Get distinct rows by creation date


I am working with a dataframe like this:

DeviceNumber        | CreationDate       | Name
1001                | 1.1.2018           | Testdevice
1001                | 30.06.2019         | Device
1002                | 1.1.2019           | Lamp

I am using databricks and pyspark to do the ETL process. How can I reduce the dataframe in a way that I will only have a single row per "DeviceNumber" and that this will be the row with the highest "CreationDate"? In this example I want the result to look like this:

DeviceNumber        | CreationDate       | Name
1001                | 30.06.2019         | Device
1002                | 1.1.2019           | Lamp

Solution

  • You can create a additional dataframe with DeviceNumber & it's latest/max CreationDate.

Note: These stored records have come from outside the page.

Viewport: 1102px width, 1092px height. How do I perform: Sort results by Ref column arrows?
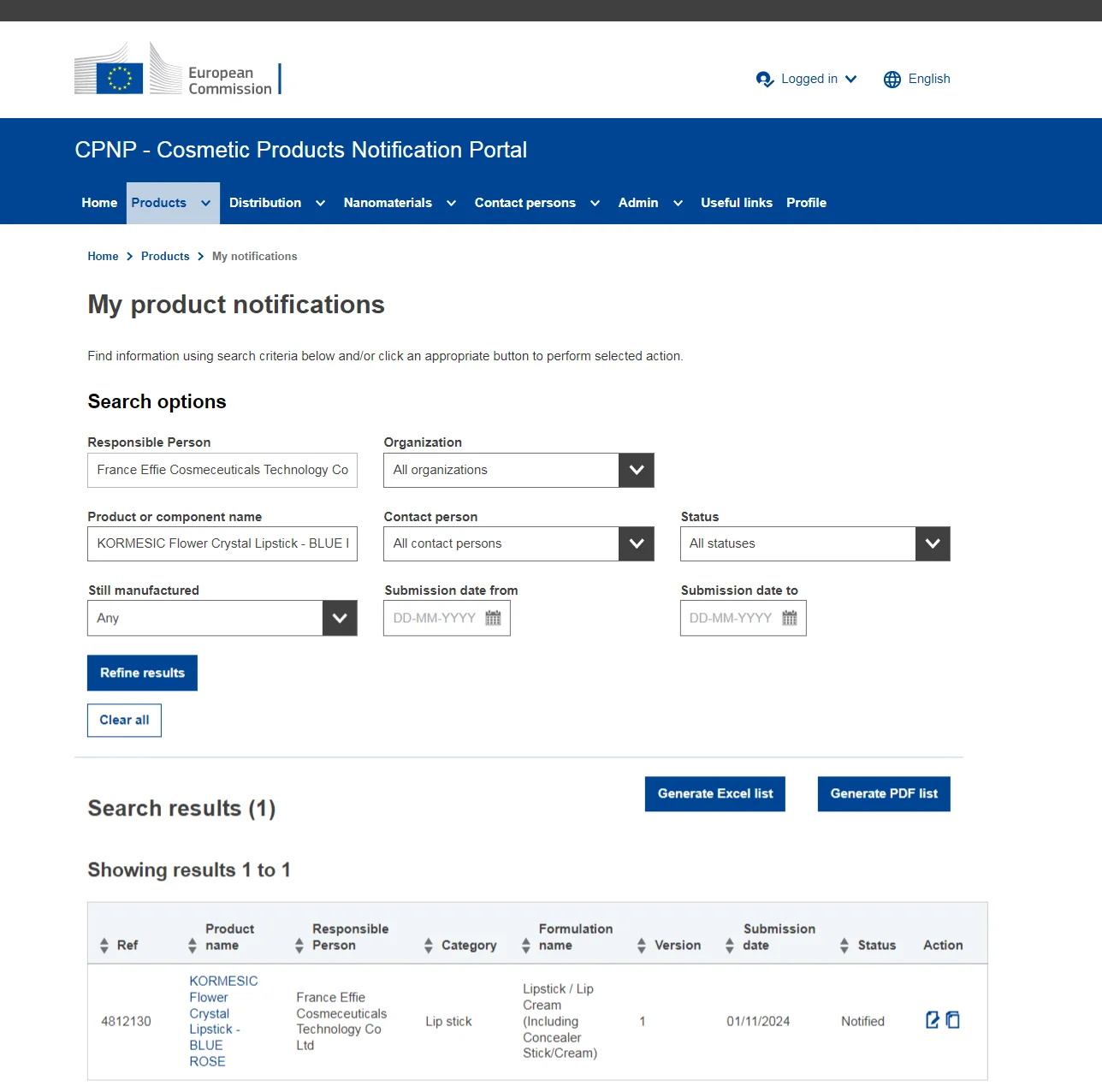[104, 945]
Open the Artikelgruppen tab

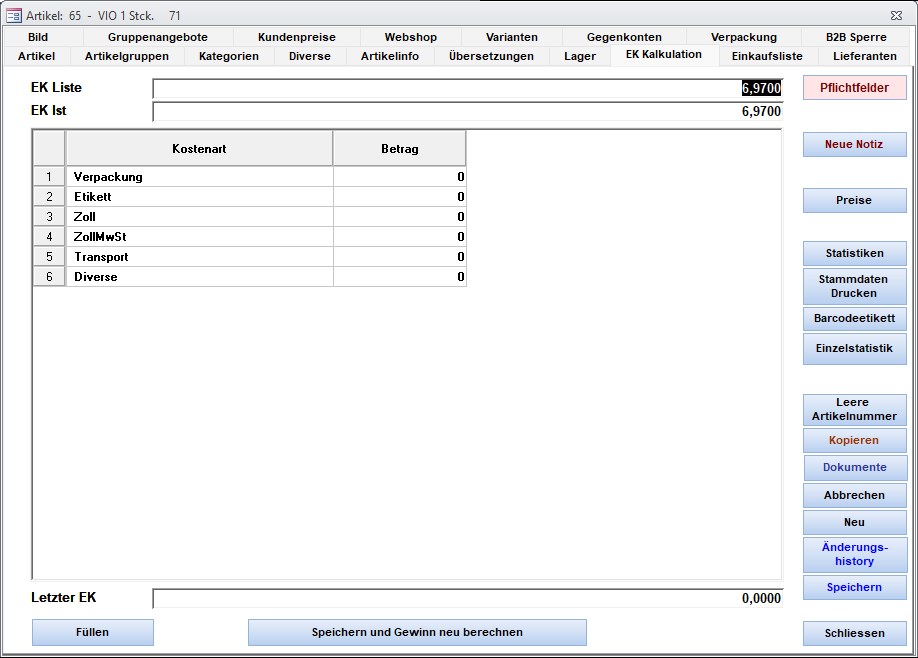pyautogui.click(x=127, y=56)
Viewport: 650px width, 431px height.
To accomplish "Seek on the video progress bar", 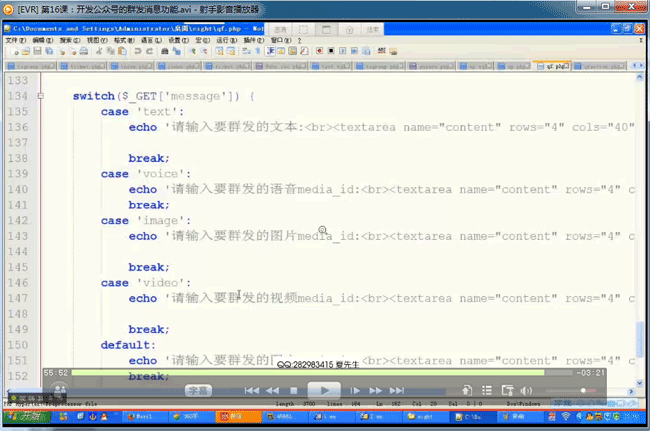I will (x=300, y=373).

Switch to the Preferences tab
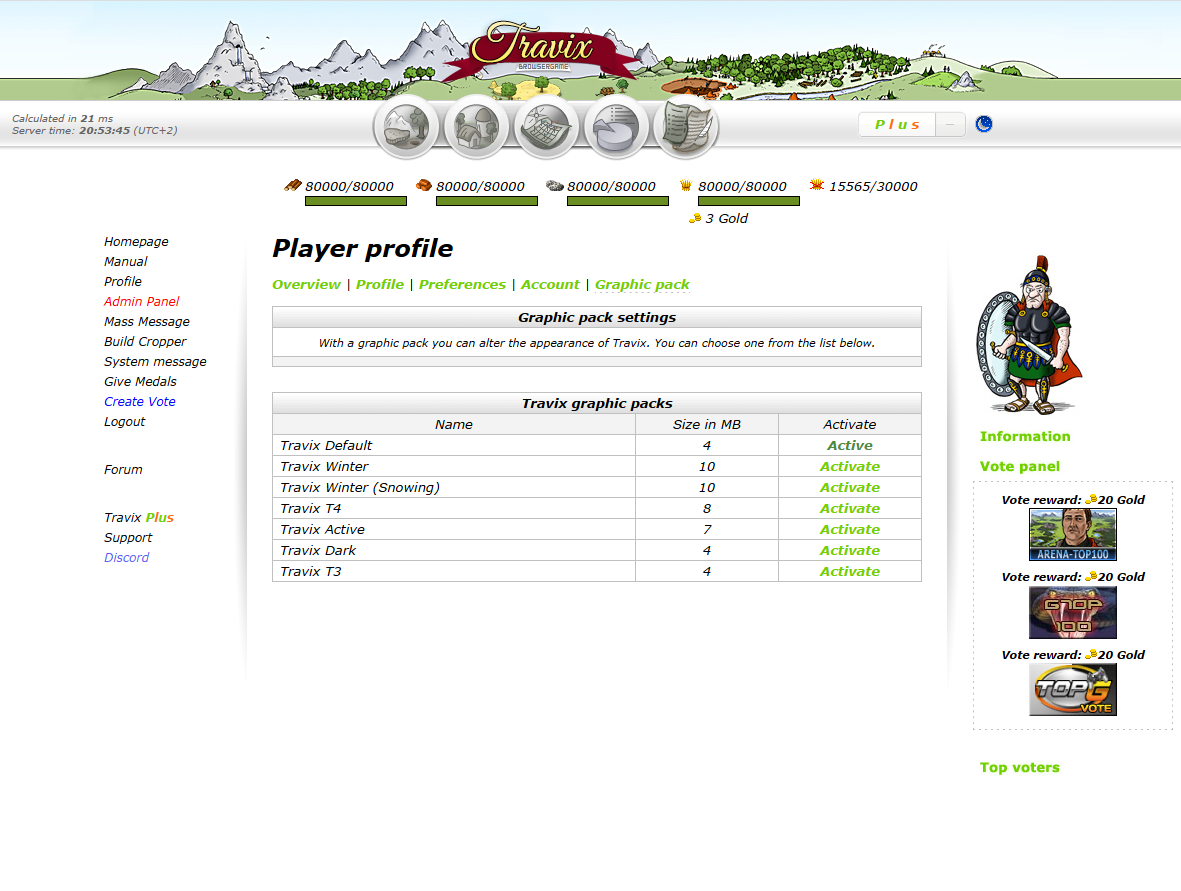(462, 284)
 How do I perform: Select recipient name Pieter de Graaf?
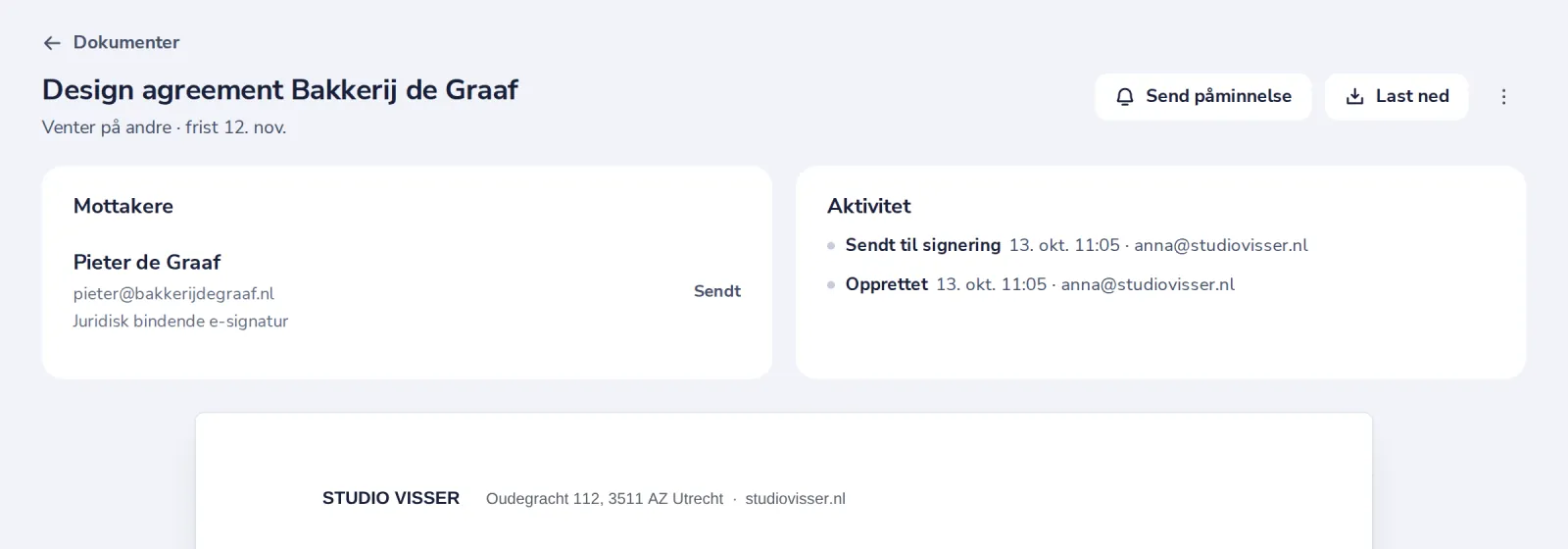point(147,262)
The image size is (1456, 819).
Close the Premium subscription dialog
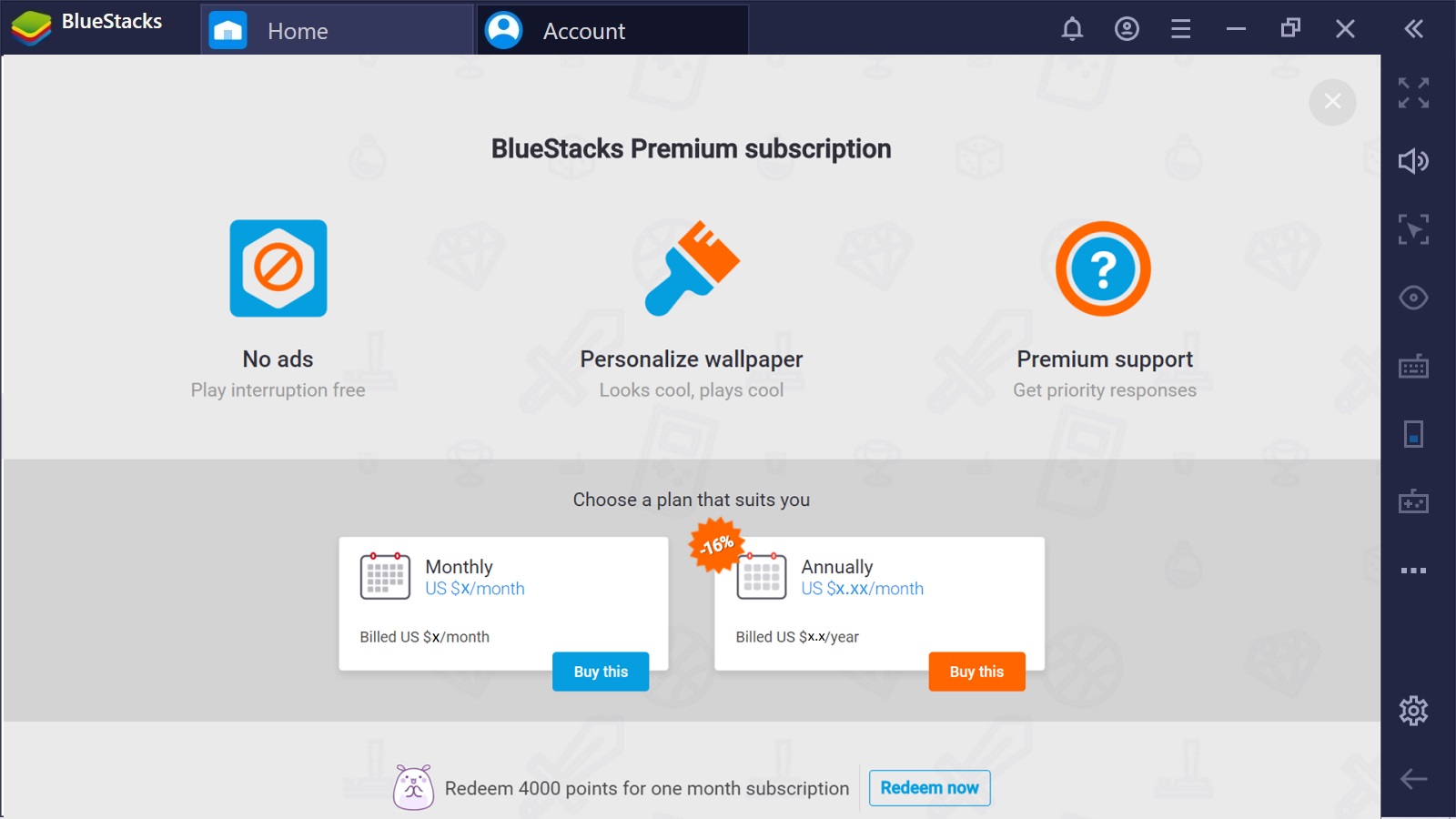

    import pyspark.sql.functions as psf
    
    max_df = df\
        .groupBy('DeviceNumber')\
        .agg(psf.max('CreationDate').alias('max_CreationDate'))
    

    and then join max_df with original dataframe.

    joining_condition = [ df.DeviceNumber == max_df.DeviceNumber, df.CreationDate == max_df.max_CreationDate ]
    
    df.join(max_df,joining_condition,'left_semi').show()
    

    left_semi join is useful when you want second dataframe as lookup and does need any column from second dataframe.